Brent crude futures are at $57.2 per barrel, up 0.07 percent, while U.S. West Texas Intermediate (WTI) futures at $51.51 per barrel down 0.1 percent, according to RIA Novosti.
The situation around the export of oil from Iraqi Kurdistan supports oil prices.
Following the referendum on independence, Turkey stated that it will cooperate exclusively with the central government in Baghdad in the matter of oil exports.
Kirkuk, controlled by the Kurdish forces, produces close to 400,000 barrels a day, which makes up almost 10 percent of total Iraqi oil production. The KRI is said to hold 45bn barrels of crude reserves, or around a third of Iraq’s total reserves.

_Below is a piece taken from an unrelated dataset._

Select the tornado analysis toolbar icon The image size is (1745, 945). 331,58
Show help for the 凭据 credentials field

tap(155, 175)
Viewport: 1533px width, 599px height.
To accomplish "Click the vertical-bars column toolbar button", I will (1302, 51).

Turkey repeated a threat to cut off the pipeline that carries 500,000-600,000 barrels per day (bpd) of crude from northern Iraq to the Turkish port of Ceyhan.
This potential loss, combined with 1.8 million bpd of output reductions by the Organization of the Petroleum Exporting Countries and non-OPEC producers, raised concerns of tighter supply.

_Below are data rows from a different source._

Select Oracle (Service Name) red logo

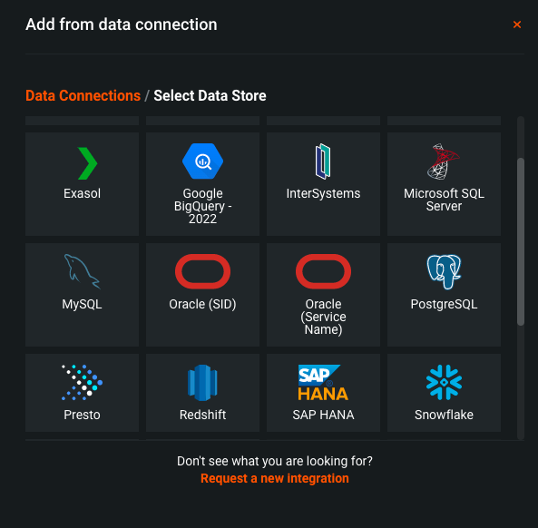[x=323, y=271]
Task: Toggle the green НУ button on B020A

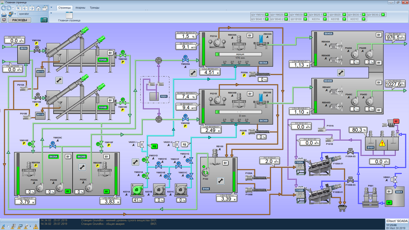Action: pyautogui.click(x=68, y=191)
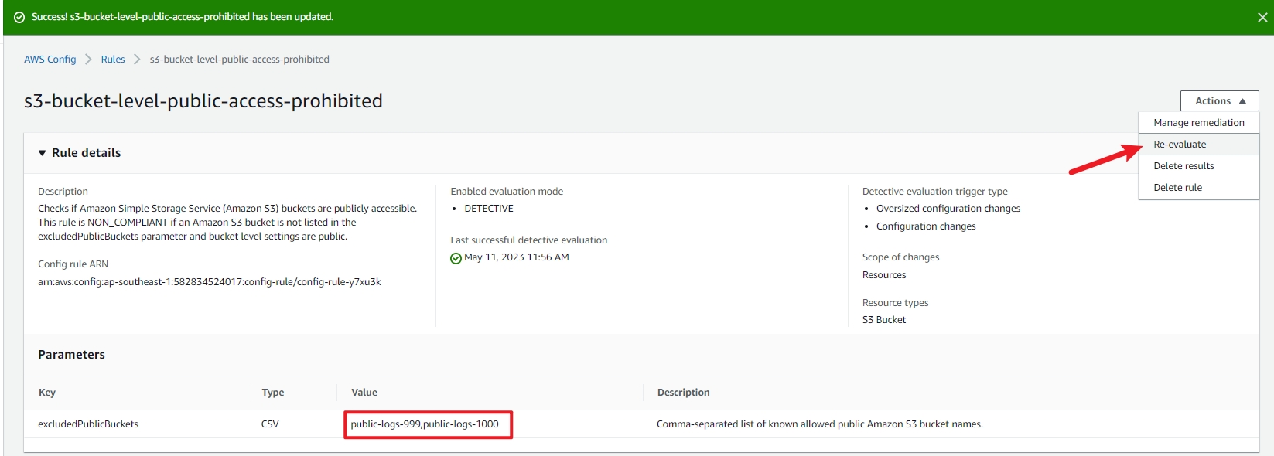Collapse the Rule details section
1274x456 pixels.
coord(42,153)
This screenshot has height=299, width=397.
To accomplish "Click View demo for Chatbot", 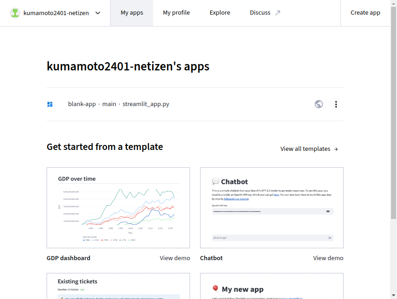I will (328, 258).
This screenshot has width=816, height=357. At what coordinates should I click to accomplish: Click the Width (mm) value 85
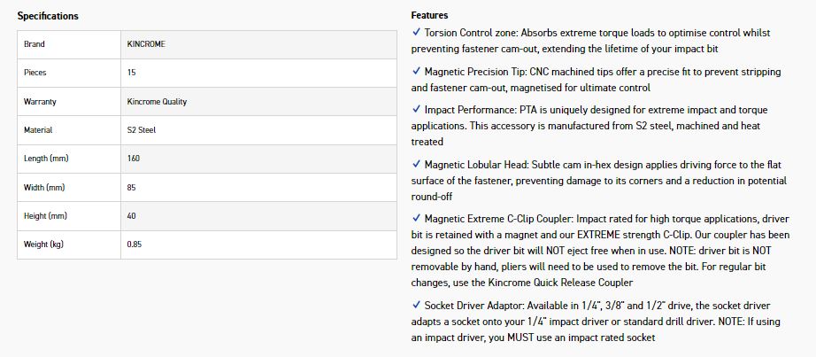(132, 188)
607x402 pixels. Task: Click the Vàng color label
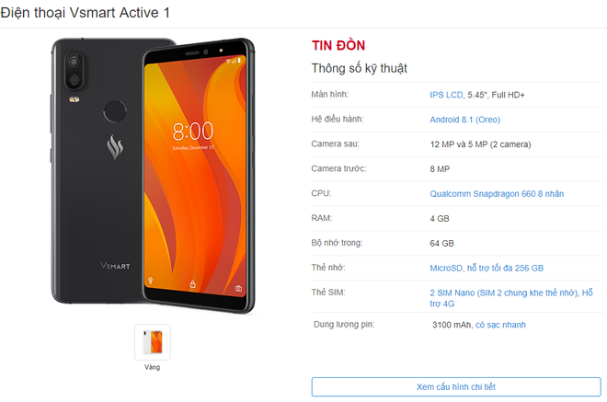[x=152, y=367]
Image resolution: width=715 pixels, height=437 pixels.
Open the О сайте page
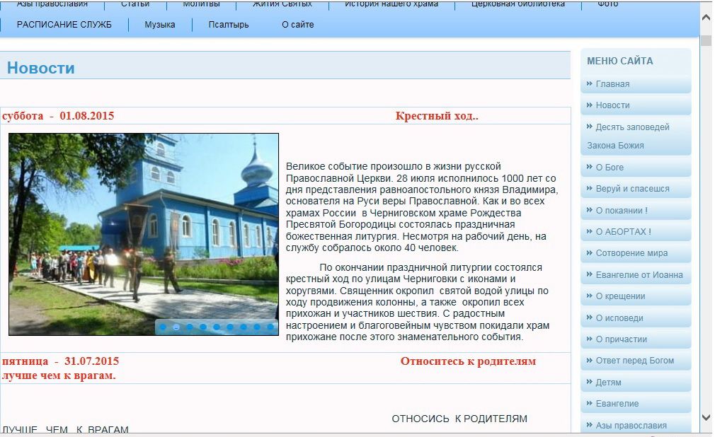(297, 25)
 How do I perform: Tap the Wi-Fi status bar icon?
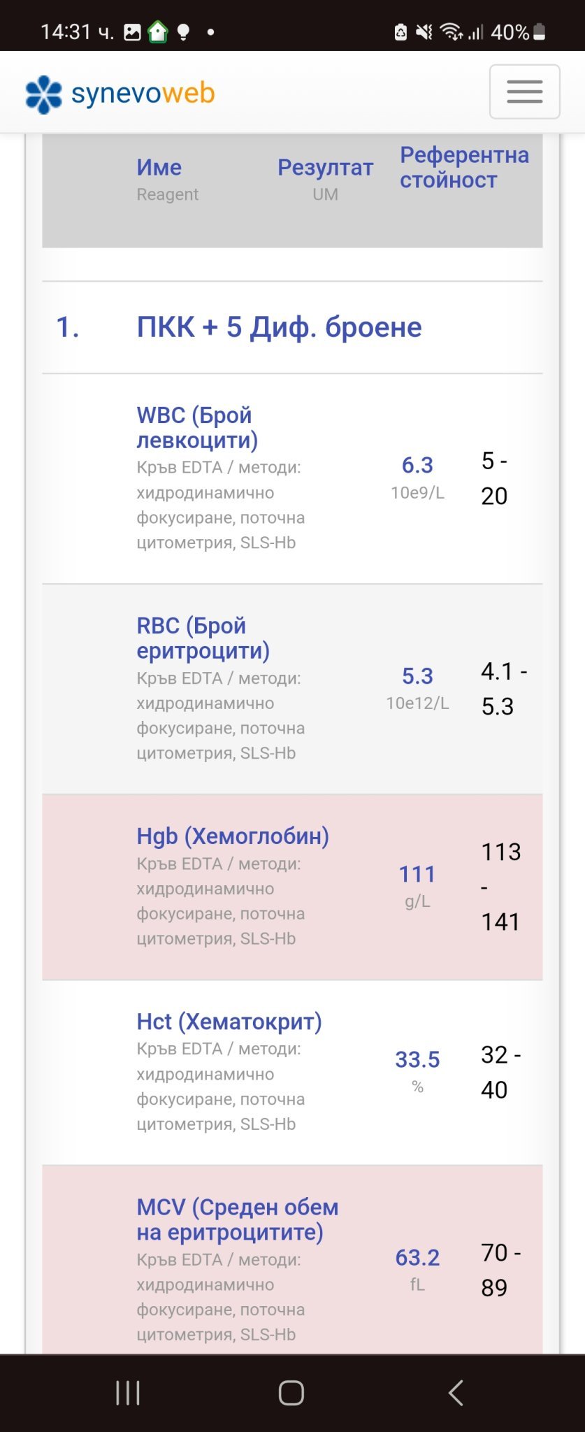[x=451, y=32]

“No rapid solution to the crisis can be expected, which should continue to lend support to the oil price,” analysts at Commerzbank wrote.
Moreover, investors continue to win back data from the EIA, according to which commercial oil reserves in the U.S. (excluding the strategic reserve) for the week ended on September 22, decreased by 1.8 million barrels, or 0.4 percent - to 471 million barrels. At the same time, analysts predicted an increase in inventories of 3.422 million barrels, or 0.72 percent - to 476.222 million barrels.
Market participants expect the publication of Baker Hughes data, a GE Company (BHGE) on the dynamics of the number of drilling rigs in the United States for the week. Earlier, the number of drilling rigs in the U.S. decreased by eight, or by 0.85 percent, to 936. In annual terms, the number of drilling rigs increased by 430 units, or 1.85 times.
OPEC and 11 major oil producers, including Russia, have committed to output cuts of 1.8 million barrels per day (bpd) until March 2018 to help global supply align with demand.
The oil nations decided to extend production cuts till March 2018 in Vienna on May 25, as the oil cartel and its allies step up their attempt to end a three-year supply glut that has savaged crude prices and the global energy industry.
The next JMMC meeting is scheduled for the day prior to the full ministerial meeting on November 30 in Vienna.